We have had a very serious problem because of the access to water. We have been without water for almost two years. We do not have access to the spring. All the work was destroyed by an armed group. Those levels of violence had never occurred. We were attacked in broad daylight. There were wounded and a compañero died. Four women were kidnapped and released afterwards. We have been in dialogue tables, but there is a great omission on the part of the Government of Oaxaca. They sent us two water pipes without water. A mockery

There is no water in Ayutla. Photo: @yasnayae

-How does the State allow its communities to be without water?

-It is a totally ignored state. The attacked community is criminalized. If there are signs, there is no response.

-What do you say to the authority that does not address the situation?

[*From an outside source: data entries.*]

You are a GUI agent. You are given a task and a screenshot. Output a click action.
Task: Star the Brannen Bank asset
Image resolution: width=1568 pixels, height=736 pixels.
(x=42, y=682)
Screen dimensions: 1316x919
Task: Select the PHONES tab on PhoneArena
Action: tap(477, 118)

– What interests are behind this? We ask for immediate attention, the connection of water to stop the humanitarian crisis. With water we can sit down to solve the challenges. Without water it is difficult. Neither in war treaties is it allowed to cut off access to water. That happens with the Termoeléctrica de Morelos. A lot of water is needed for those projects. Mining in our territories also puts our access to water at risk. Access to water is a challenge that humanity will face, large reserves are in indigenous territories. Everything is part of something global. The peoples are resisting.

– Is it possible to imagine another future?

– We must imagine a future in which all the diversity of peoples and nations may have the right to self-determination. We must rethink our ways of relating to nature and the forms of consumption. Ending resources is an attempt against humanity.